Cela suppose d’avoir conscience que des difficultés de toute nature y compris interpersonnelles sont à venir et accepter l’idée que des partenariats sont pour autant souvent nécessaires; parfois essentiels mais rarement naturels… En médecine, toute greffe nécessite un temps d’adaptation qui passe par une phase d’abaissement volontaire des défenses immunitaires.

🧐 La plupart des études internationales situe le niveau d’échec des fusions entre 50 et 70%. Cela signifie que la somme des deux entités réunies génère moins de valeur que les entités prises isolément avant la fusion ou présente une capitalisation boursière inférieure. Parmi les autres opérations, environ la moitié présente un profil financier similaire, conséquence de quoi, entre 15 et 25% des opérations se traduisent par un gain de performance effectif… La marge de succès est donc particulièrement ténue.

 En suivant ces principes méthodologiques les chances de succès seront maximisées pour :

  • Tirer pleinement parti de vos partenariats d’image,
  • Donner toute la valeur attendue sur le long terme à vos partenariats industriels et commerciaux,
  • Faire partie de la faible proportion des opérations de fusions / absorption qui se traduisent par une réelle création de valeur.
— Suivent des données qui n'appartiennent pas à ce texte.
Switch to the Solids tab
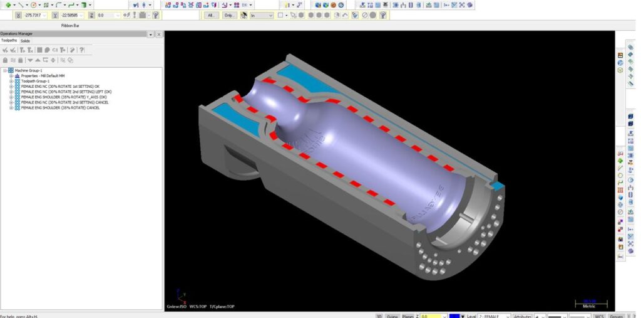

😀 Ainsi, il sera possible de suivre le modèle à succès de Cisco qui a réussi sous l’impulsion de John Chambers à racheter, intégrer et développer des synergies avec plus de 170 sociétés pour devenir l’un des leaders mondiaux des réseaux télécoms et informatiques qui affiche une rentabilité nette de plus de 22% en 2020 et un retour sur capitaux propres de près de 30% avec une étonnante régularité… en dépit des incessantes ruptures technologiques que la société a dû affronter.